El uso del papel de aluminio para bloquear móviles: una técnica vulnerable y en auge
El robo de teléfonos inteligentes ha adoptado una técnica sencilla pero efectiva: envolver los dispositivos en papel de aluminio. Esta práctica, que crea una especie de jaula de Faraday casera, impide que el móvil transmita señales y sea localizado por las autoridades o los delincuentes.
El papel de aluminio, un material común en las cocinas, puede bloquear temporalmente redes móviles, GPS, WiFi y Bluetooth si envuelve completamente el dispositivo. Sin embargo, expertos en ciberseguridad advierten que esta protección no es infalible, ya que pequeñas aberturas o pliegues pueden permitir fugas de señal. Además, la protección solo funciona mientras el envoltorio permanezca intacto; en cuanto se retire, el móvil puede volver a conectarse y recibir órdenes.
Este método ha sido detectado en eventos policiales recientes, como en Gandía, donde se identificó a un individuo con varias unidades envueltas en papel de aluminio. La tendencia refleja una adaptación de los delincuentes para evadir sistemas de localización y dificultar la recuperación de los dispositivos robados.
Desde la perspectiva legal y policial, las autoridades recomiendan denunciar el robo con el número IMEI, bloquear la tarjeta SIM y mantener las cuentas protegidas. Estas medidas dificultan la reventa y habilitan funciones de protección como el bloqueo de activación, que impide usar el móvil sin autorización.

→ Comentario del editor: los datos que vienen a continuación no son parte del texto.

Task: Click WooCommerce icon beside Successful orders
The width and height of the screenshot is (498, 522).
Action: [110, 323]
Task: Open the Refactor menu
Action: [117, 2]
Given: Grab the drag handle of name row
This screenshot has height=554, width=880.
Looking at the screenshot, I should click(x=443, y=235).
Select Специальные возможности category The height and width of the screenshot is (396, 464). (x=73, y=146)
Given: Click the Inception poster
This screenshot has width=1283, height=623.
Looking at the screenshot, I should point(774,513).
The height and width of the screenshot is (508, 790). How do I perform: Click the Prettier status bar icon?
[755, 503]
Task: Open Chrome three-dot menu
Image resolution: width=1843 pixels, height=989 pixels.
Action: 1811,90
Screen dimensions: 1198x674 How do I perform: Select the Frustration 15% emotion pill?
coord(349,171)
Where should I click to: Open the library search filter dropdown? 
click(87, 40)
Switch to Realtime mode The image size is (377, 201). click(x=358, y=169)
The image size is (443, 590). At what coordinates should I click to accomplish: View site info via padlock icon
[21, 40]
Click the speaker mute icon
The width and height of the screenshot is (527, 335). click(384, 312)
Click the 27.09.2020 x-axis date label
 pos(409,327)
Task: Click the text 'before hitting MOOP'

El uso del papel de aluminio en estos contextos revela también una problemática más amplia: la necesidad de fortalecer las políticas de seguridad y control en la lucha contra el robo de dispositivos. La tecnología y las técnicas de delincuencia evolucionan rápidamente, y las respuestas institucionales deben seguir el ritmo para proteger a los ciudadanos y sus bienes.
De cara al futuro, el incremento en el uso de estos métodos caseros subraya la importancia de mejorar la regulación sobre la recuperación y protección de teléfonos inteligentes, además de fomentar la concienciación ciudadana sobre las mejores prácticas para prevenir el robo y proteger la información personal.